Dual-side Dynamic Controls for Cost Minimization in Mobile Cloud Computing Systems

Abstract

Mobile cloud computing (MCC) has been proposed to offload heavy computing jobs of mobile devices to cloud servers managed by cloud service provider (CSP), which enables the mobile devices to save energy and processing delay. Heretofore, cloud offloading policies in mobile devices and pricing/scheduling in CSP have been independently addressed. This paper is first to jointly account for the both sides of mobile users and CSP in a unified mobile cloud computing framework.
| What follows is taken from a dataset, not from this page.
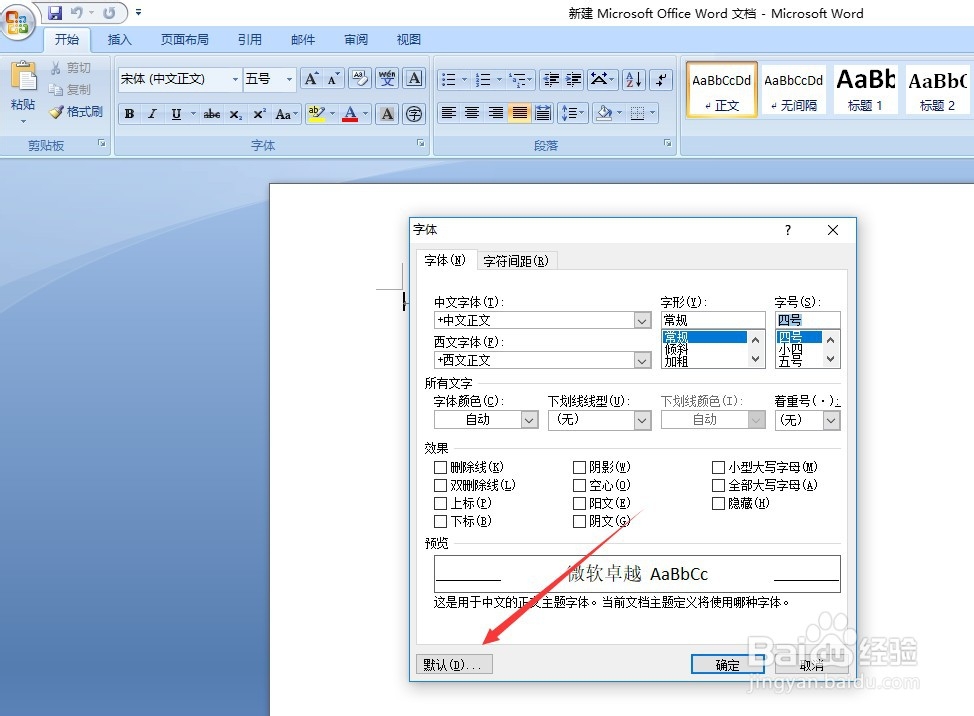Enable the 删除线 strikethrough checkbox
By invoking “Lyapunov drift-plus-penalty” technique, we propose dual-side control algorithms for the mobile users and CSP in two different scenarios: (i) In non-cooperation scenario, we propose a NCUC algorithm for the mobile users and a NC-CC algorithm for the CSP to minimize each cost for given delay constraints. (ii) In cooperation scenario, we suggest a CP-JC algorithm for the both cloud users and CSP to minimize the sum costs of them for given delay constraints. Trace-driven simulations demonstrate that NCUC saves minimum 63% of cost by trading 8MB of average queue lengths when compared with the existing algorithms, and NC-CC achieves 71% of profit gain when compared with the same delay of existing scheme; moreover, the cooperation enables them to save additional costs and delays.